PROBLEM TO SOLVE: Only the lines from the beginning of the data below through the line that contains "Click the Results" should be repeated, exactly as written.
[TASK MATERIAL Boundary: Start]
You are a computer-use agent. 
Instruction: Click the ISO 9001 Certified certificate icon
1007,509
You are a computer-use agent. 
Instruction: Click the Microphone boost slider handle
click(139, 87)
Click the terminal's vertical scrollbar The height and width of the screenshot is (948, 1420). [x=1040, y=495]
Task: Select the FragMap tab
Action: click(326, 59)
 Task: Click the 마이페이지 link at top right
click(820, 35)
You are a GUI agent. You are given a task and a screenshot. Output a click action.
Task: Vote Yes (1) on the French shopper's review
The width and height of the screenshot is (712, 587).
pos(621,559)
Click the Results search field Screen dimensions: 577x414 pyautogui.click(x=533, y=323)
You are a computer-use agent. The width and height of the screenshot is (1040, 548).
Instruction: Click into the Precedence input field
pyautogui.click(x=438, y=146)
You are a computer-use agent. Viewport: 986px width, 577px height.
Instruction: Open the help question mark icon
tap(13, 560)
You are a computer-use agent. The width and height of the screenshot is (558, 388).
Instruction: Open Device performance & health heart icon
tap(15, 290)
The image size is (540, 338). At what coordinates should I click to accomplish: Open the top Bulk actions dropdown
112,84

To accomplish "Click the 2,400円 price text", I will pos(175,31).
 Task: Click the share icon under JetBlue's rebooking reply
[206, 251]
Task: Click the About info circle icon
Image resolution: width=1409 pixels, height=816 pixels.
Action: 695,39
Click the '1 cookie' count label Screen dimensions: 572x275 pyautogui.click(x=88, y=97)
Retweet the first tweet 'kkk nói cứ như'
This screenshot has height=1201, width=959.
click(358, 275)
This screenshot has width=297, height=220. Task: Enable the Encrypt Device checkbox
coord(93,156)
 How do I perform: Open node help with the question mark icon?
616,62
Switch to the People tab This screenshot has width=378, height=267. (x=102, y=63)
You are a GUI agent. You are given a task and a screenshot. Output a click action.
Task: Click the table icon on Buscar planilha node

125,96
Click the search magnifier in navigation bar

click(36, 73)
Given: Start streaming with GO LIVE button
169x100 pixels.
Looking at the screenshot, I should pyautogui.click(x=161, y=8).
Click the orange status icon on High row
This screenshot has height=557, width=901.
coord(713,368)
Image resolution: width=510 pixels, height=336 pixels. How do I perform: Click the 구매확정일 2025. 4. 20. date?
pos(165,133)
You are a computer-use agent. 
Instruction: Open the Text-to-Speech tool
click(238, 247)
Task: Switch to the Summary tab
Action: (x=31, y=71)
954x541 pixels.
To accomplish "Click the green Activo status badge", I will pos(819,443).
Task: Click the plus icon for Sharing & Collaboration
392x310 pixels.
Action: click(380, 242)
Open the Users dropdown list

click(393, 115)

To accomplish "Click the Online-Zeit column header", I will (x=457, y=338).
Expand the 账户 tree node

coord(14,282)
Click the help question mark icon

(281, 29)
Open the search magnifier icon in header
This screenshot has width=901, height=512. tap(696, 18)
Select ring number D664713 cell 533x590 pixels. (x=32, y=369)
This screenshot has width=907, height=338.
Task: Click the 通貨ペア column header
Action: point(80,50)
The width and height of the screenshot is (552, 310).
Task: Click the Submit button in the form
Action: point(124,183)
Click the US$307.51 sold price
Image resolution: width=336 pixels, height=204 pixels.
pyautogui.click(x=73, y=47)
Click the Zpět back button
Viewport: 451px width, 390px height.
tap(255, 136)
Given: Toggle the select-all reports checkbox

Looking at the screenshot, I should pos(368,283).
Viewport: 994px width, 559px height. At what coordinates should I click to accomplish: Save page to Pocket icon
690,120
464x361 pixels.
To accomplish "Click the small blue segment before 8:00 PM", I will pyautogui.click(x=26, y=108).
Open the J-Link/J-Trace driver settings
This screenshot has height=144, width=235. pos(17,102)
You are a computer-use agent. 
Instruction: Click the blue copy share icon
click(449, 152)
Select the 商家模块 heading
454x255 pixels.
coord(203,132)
[TASK MATERIAL Boundary: End]
SOLVED PROBLEM:
You are a computer-use agent. 
Instruction: Click the ISO 9001 Certified certificate icon
1007,509
You are a computer-use agent. 
Instruction: Click the Microphone boost slider handle
click(139, 87)
Click the terminal's vertical scrollbar The height and width of the screenshot is (948, 1420). [x=1040, y=495]
Task: Select the FragMap tab
Action: click(326, 59)
 Task: Click the 마이페이지 link at top right
click(820, 35)
You are a GUI agent. You are given a task and a screenshot. Output a click action.
Task: Vote Yes (1) on the French shopper's review
The width and height of the screenshot is (712, 587).
pos(621,559)
Click the Results search field Screen dimensions: 577x414 pyautogui.click(x=533, y=323)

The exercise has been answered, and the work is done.